The website itself is a bit confusing on the subject, stating the following:
What kind of inquiry does EverBank obtain and how will it affect my credit score?
EverBank obtains a credit inquiry for the purposes of opening an account. While such an inquiry will show on your credit report, it’s coded differently than an inquiry for a loan and would have less of an impact on your credit score.
I personally interpreted this as a soft pull, but I also called to confirm. The customer service rep stated that they no longer do a “full credit check” but only confirm ID.

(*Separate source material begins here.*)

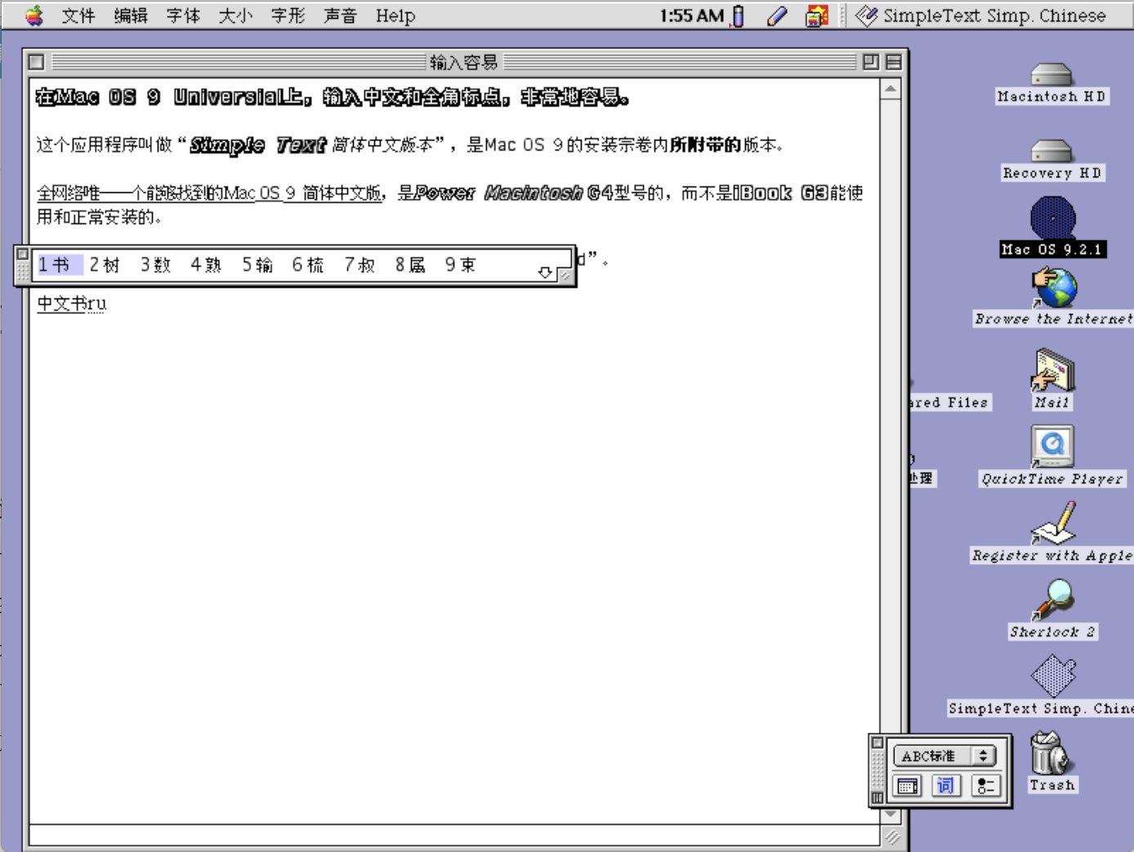Open the 声音 menu

pos(340,15)
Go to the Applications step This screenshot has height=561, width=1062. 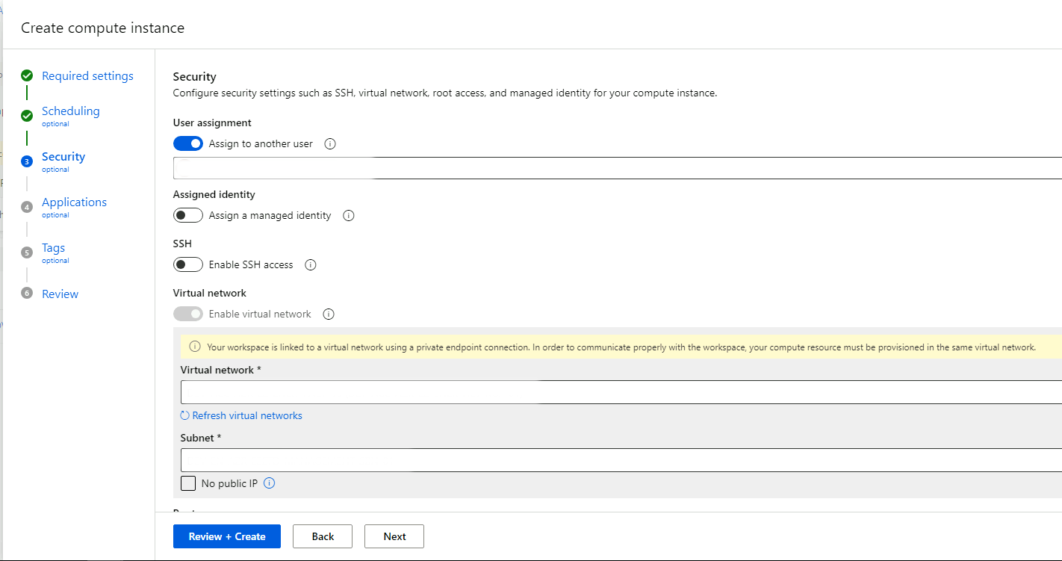74,202
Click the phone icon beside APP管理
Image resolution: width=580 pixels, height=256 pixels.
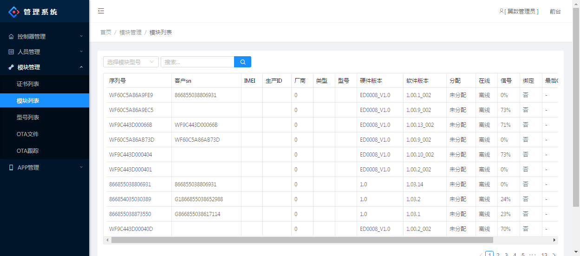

This is finally supported by the fact that they now ask the real-time Equifax ID Check questions during your application, which are based on data from your credit report. Things like names of streets you’ve lived at, where you hold mortgages, and previous employers. Noneof the banks that I’ve had do this have done a hard pull.
Step 3: Funding
Finally, we arrive at the funding ($1,500 minimum). In the past, you had to wait for a welcome package and send in a physical check along with a physical signature and other paperwork. Now, as long as your initial deposit is under $25,000 you can fund online using routing and account numbers. From the website:
ACH funding is available for personal Checking, Money Market, and Asset Manager Service cash management accounts. You can fund just the minimum opening deposit or any amount up to a total of $25,000 per day. For funding more than $25,000, you’ll want to open now with $25,000 and send a check or wire for the additional amount.
For the ACH funding source account, you can use any account that supports check writing. You can verify ownership of your source account in 3 days through a small deposit and withdrawal.
You can also choose to activate the Checkwriting option here (3 per month).
After you enter these details you can go ahead an log into the Everbank website and poke around, although it takes a few days for the initial deposit to arrive. All in all, the application process is much improved by being completely online with no paperwork, with apparently no hard pull.